DATA SUPPLIED:
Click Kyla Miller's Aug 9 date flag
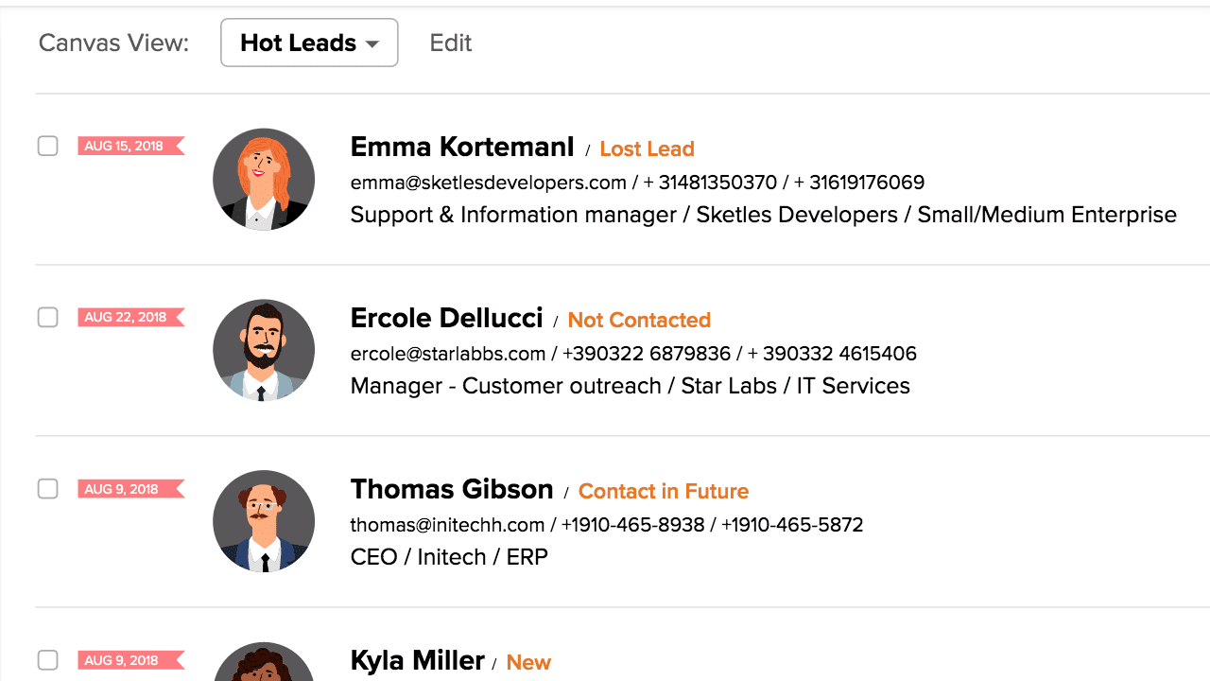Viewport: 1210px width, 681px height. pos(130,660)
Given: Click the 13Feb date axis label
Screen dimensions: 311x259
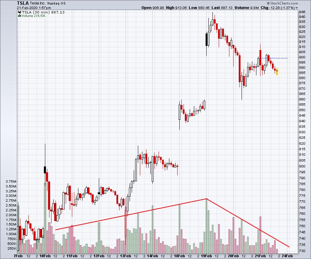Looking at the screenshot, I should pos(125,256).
...
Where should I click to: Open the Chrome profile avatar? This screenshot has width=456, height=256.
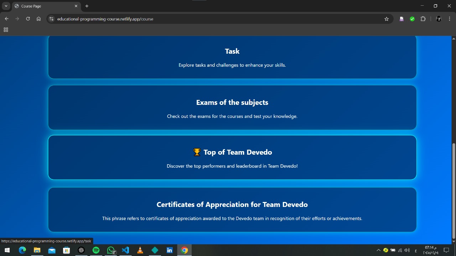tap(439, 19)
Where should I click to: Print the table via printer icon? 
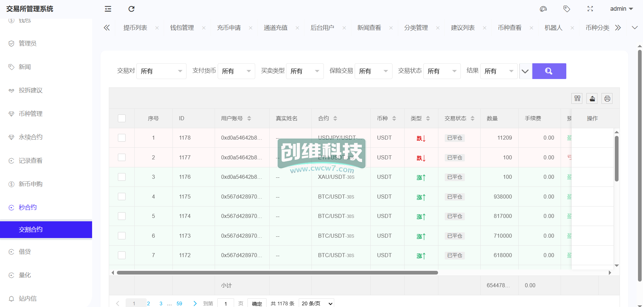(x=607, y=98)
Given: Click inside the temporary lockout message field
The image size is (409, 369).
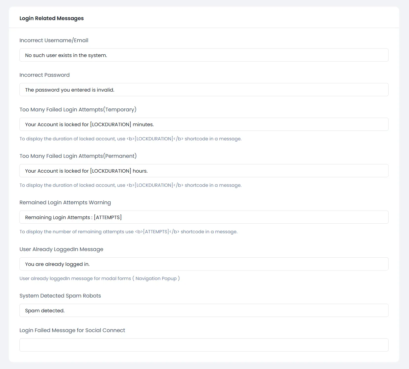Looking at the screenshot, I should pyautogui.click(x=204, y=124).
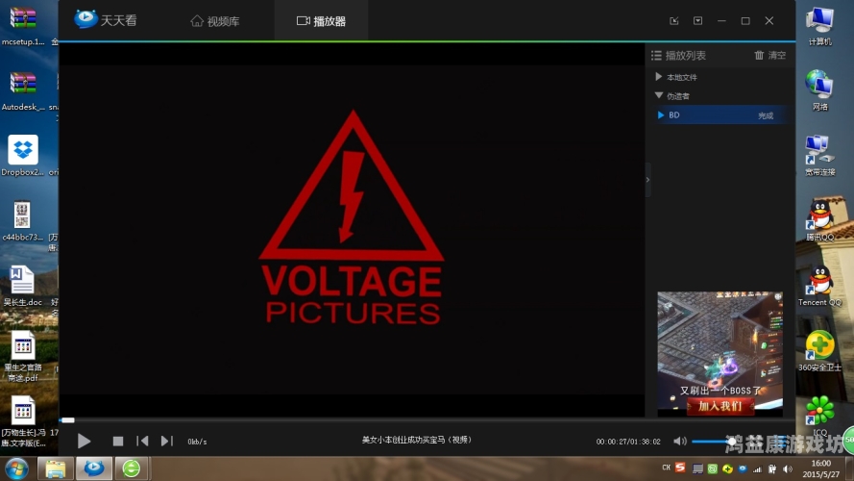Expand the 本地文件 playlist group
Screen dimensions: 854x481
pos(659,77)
---
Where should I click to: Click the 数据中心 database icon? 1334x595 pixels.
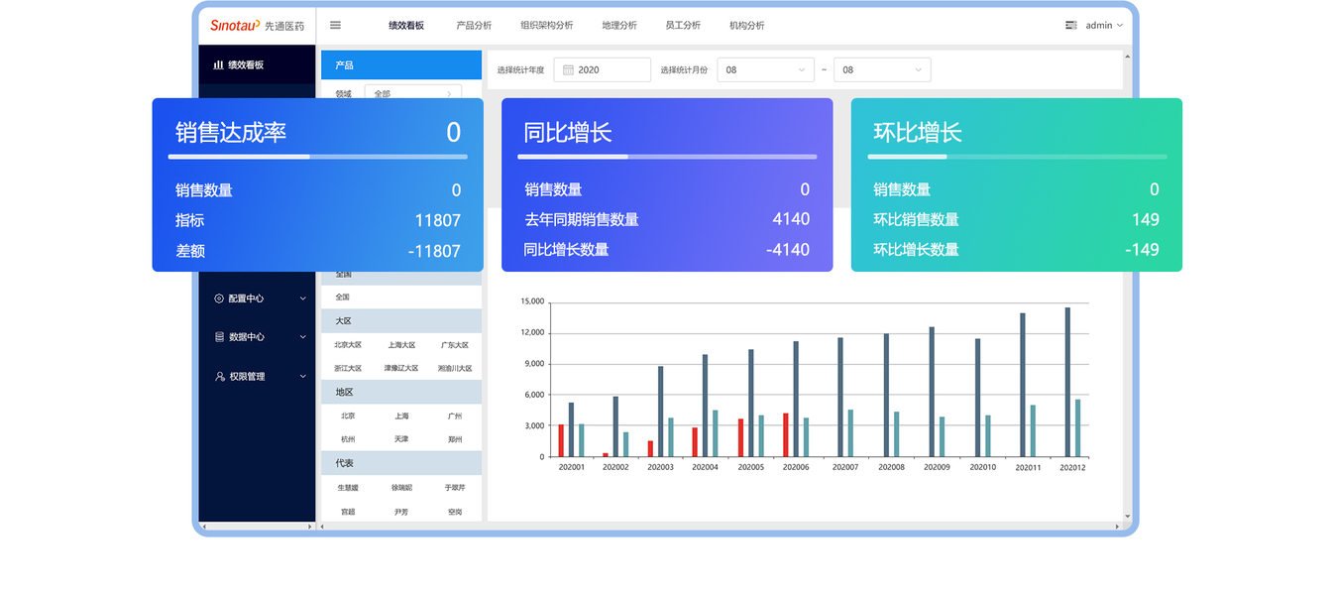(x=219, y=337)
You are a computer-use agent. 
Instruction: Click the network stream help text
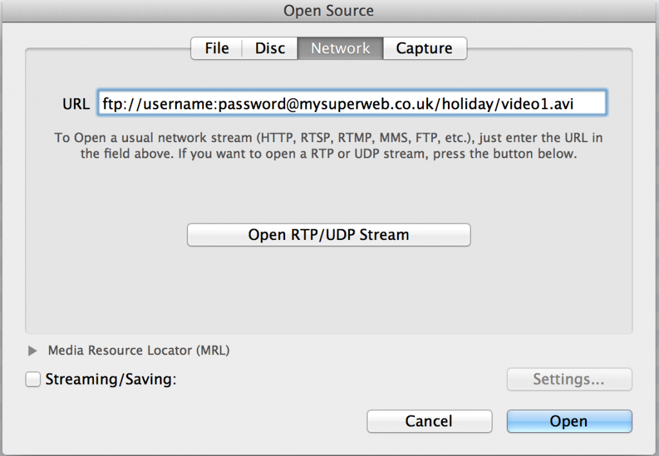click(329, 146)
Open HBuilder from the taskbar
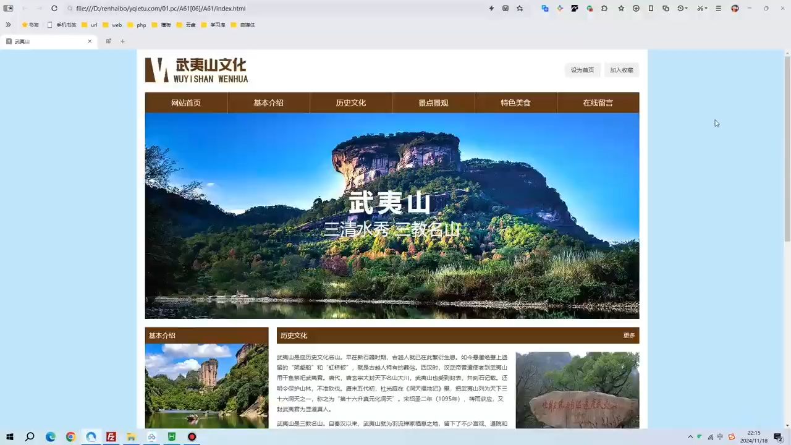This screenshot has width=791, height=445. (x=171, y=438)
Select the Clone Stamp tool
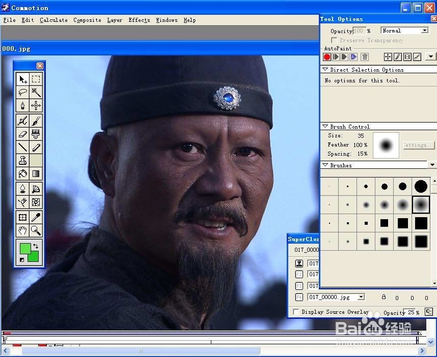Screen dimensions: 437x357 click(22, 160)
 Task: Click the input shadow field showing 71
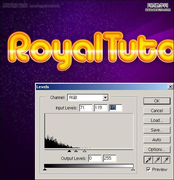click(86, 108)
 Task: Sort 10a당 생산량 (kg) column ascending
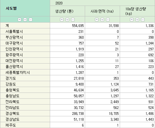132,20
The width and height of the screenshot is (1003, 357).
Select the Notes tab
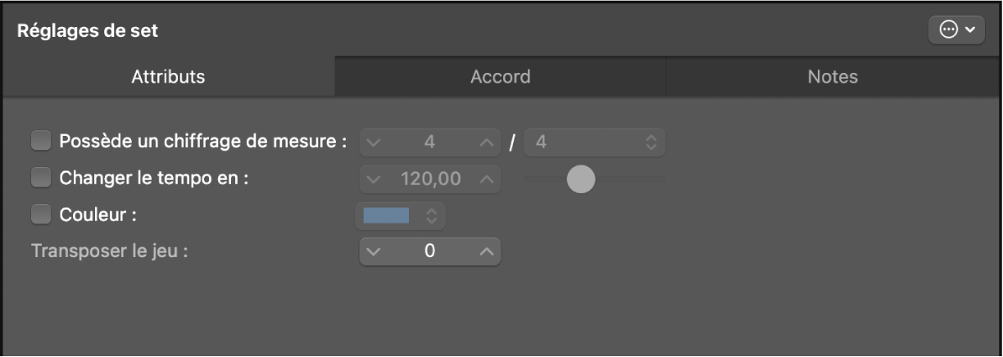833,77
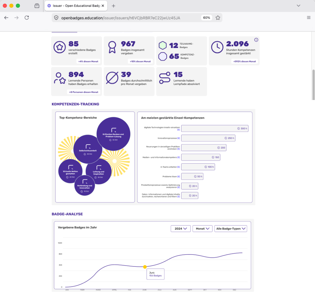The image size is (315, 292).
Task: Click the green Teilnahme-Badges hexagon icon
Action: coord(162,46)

PROMPT:
Count the lines of the material holding "Given". Report the number alone.

TASK OUTPUT:
2